How Shared Distrust of China Is Fueling Closer India-Australia Relations

How Shared Distrust of China Is Fueling Closer India-Australia Relations
Indian Prime Minister Narendra Modi speaks during a virtual meeting with Australian Prime Minister Scott Morrison, in New Delhi, India, June 4, 2020 (Press Information Bureau photo via AP Images).

Had Scott Morrison traveled to New Delhi as planned in January, it would have been the fourth such trip by an Australian prime minister in a decade, a testament to the considerable effort successive governments in Canberra have made to build a viable strategic partnership with India.
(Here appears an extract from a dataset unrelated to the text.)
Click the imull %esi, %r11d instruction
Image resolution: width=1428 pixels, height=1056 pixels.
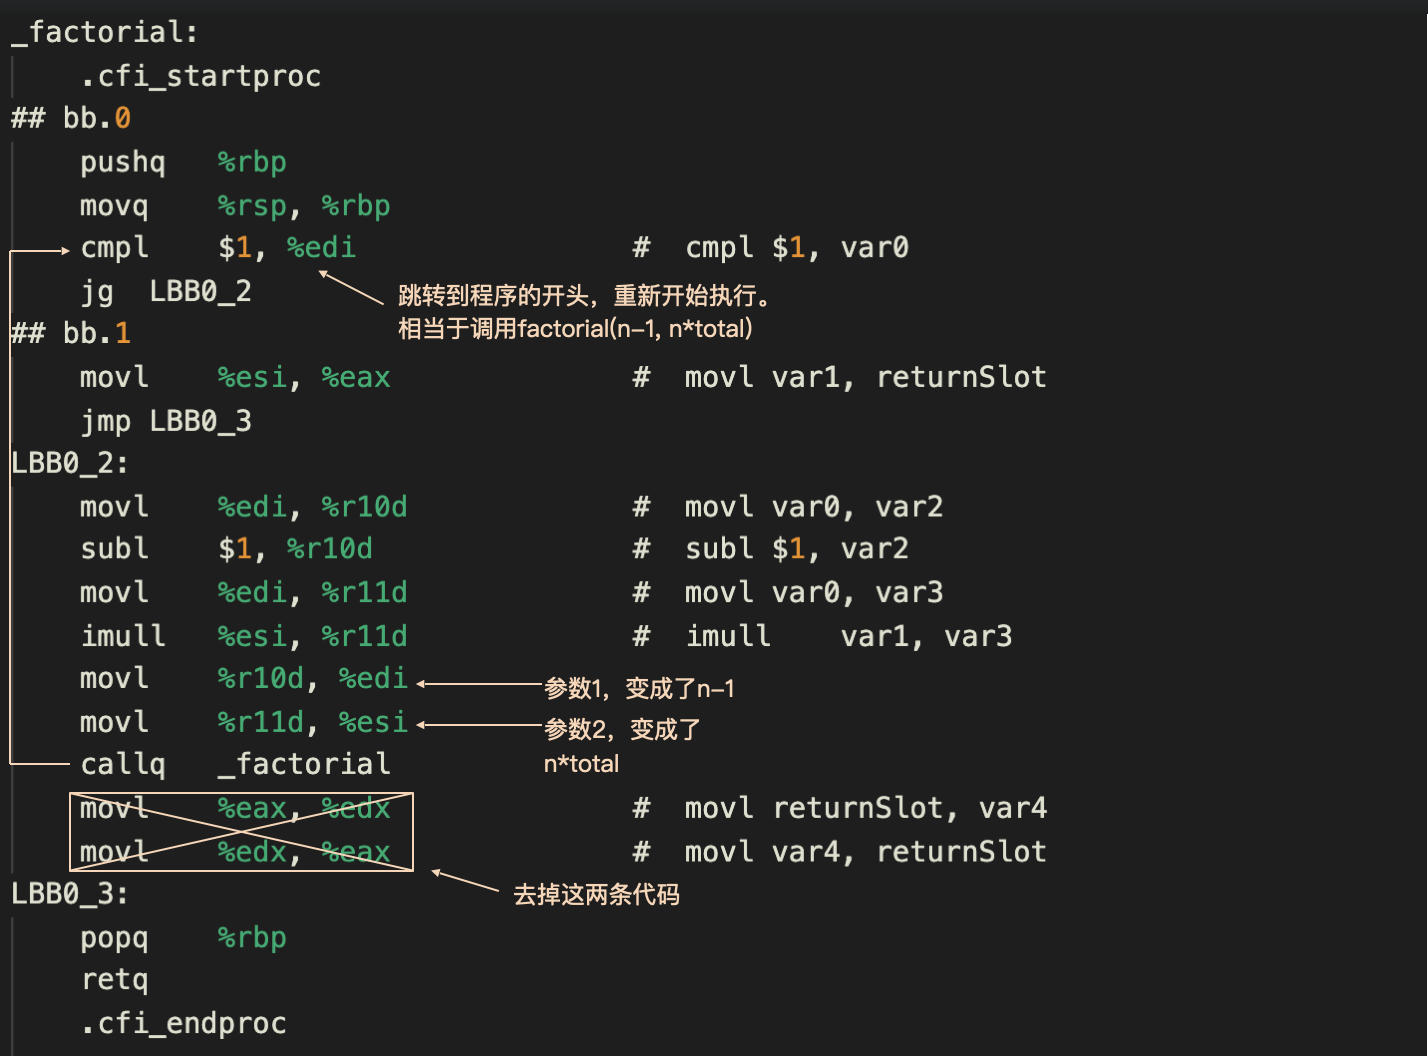click(x=244, y=636)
But a bushfire crisis at home, as well as the coronavirus pandemic, forced Morrison and his Indian counterpart, Narendra Modi, to settle for a virtual summit on June 4.

If the two leaders were disappointed by this outcome, they certainly did not show it. Both took to social media to make a show of bilateral friendship, with Morrison posting pictures on Twitter of homemade vegetarian “ScoMosas”—a play on his nickname, ScoMo, and samosas—and expressing regret that Modi could not taste one. On cue, the Indian prime minister replied that they looked “delicious.”

This contrived bonhomie might have conveyed the mistaken impression that the video meeting lacked substance. In fact, the lengthy joint statement that followed the summit detailed several significant agreements, as well as the elevation of the relationship to a “comprehensive strategic partnership.” That formal change in status signals both countries’ desire to work more closely together on issues of mutual interest and to deepen their economic and security ties.